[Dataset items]
= Beginning of Section =
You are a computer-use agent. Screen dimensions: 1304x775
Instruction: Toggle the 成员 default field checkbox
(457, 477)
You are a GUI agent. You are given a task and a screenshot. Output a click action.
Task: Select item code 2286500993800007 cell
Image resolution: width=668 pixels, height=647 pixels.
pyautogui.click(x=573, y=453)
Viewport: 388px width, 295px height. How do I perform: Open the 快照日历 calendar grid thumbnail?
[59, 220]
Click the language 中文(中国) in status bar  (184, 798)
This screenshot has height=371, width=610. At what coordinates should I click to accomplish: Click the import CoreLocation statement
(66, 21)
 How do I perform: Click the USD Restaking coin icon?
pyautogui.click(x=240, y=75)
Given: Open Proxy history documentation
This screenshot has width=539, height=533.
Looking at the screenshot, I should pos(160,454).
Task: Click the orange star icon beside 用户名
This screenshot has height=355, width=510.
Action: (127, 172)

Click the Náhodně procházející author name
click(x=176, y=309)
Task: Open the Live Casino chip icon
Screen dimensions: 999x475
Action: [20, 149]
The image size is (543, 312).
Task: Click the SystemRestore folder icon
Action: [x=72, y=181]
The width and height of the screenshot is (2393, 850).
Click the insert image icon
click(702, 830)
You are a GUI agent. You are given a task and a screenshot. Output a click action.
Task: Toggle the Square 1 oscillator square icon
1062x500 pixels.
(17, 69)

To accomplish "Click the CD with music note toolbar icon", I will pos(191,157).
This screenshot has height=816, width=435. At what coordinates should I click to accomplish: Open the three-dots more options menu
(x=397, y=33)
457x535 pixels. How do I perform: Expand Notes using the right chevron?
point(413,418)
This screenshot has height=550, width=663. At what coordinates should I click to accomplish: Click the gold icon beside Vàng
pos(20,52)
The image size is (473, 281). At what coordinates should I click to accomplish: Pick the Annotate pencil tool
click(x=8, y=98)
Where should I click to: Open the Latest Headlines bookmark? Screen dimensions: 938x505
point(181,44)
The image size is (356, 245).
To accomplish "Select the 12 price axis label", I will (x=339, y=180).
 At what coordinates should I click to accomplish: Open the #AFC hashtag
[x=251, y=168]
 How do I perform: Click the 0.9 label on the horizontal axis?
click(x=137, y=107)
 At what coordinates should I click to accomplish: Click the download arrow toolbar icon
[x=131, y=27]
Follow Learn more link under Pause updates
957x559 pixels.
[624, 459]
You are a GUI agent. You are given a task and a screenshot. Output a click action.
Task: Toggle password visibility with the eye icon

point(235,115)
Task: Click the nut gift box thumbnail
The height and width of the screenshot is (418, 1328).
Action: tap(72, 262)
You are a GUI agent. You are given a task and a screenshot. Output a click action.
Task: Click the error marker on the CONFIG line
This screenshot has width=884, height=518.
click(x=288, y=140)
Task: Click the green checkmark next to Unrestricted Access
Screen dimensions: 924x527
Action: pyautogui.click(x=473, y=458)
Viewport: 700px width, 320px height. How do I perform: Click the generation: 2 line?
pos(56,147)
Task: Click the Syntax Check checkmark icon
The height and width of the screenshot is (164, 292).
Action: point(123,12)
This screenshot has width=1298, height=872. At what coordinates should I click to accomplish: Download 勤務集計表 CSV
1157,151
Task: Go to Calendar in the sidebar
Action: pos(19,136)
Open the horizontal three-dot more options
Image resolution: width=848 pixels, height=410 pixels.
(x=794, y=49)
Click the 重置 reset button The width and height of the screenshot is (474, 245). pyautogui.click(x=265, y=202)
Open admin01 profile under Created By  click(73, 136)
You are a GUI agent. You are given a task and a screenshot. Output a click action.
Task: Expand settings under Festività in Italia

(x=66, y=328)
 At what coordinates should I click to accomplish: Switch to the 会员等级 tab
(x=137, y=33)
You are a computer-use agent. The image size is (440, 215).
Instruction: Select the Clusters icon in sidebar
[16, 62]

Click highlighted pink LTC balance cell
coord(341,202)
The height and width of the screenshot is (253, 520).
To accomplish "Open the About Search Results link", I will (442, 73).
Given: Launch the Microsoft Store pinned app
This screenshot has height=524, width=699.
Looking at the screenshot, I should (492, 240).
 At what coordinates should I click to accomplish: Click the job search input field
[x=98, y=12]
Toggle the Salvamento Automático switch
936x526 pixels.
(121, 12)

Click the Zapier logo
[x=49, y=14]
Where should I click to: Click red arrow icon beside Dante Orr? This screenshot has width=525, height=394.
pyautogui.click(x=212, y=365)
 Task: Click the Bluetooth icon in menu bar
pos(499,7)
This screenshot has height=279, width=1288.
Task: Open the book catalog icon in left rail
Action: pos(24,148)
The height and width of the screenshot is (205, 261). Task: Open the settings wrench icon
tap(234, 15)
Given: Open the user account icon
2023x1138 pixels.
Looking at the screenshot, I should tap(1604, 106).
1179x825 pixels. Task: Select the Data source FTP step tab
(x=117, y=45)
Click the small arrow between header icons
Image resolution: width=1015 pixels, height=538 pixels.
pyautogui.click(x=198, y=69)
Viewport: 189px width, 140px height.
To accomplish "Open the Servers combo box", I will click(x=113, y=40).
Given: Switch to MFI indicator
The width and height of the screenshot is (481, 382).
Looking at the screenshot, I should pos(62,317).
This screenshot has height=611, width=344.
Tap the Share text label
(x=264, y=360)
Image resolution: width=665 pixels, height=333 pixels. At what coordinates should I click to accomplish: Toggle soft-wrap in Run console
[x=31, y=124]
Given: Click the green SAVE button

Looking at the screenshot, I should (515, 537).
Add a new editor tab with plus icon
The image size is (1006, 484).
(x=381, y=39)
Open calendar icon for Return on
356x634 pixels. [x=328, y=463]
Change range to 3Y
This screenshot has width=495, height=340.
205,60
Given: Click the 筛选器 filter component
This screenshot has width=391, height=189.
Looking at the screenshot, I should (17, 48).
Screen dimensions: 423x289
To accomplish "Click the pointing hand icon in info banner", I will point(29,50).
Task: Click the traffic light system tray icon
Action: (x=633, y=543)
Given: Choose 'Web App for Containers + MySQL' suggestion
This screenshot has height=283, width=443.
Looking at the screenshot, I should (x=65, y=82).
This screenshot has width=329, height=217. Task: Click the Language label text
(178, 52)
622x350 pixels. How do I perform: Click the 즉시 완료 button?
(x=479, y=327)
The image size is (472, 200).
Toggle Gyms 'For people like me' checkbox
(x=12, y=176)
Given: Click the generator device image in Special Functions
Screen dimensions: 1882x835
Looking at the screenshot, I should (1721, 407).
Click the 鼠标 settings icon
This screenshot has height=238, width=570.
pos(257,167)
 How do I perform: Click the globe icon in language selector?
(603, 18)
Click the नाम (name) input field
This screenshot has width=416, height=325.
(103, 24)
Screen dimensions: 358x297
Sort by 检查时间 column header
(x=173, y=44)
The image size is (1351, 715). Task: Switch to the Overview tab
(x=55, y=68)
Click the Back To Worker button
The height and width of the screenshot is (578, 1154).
= End of Section =
Write out the records exactly, starting at the first line and stopping after the line that contains "Click the language 中文(中国)".

## TASK RESPONSE
You are a computer-use agent. Screen dimensions: 1304x775
Instruction: Toggle the 成员 default field checkbox
(457, 477)
You are a GUI agent. You are given a task and a screenshot. Output a click action.
Task: Select item code 2286500993800007 cell
Image resolution: width=668 pixels, height=647 pixels.
pyautogui.click(x=573, y=453)
Viewport: 388px width, 295px height. How do I perform: Open the 快照日历 calendar grid thumbnail?
[59, 220]
Click the language 中文(中国) in status bar  (184, 798)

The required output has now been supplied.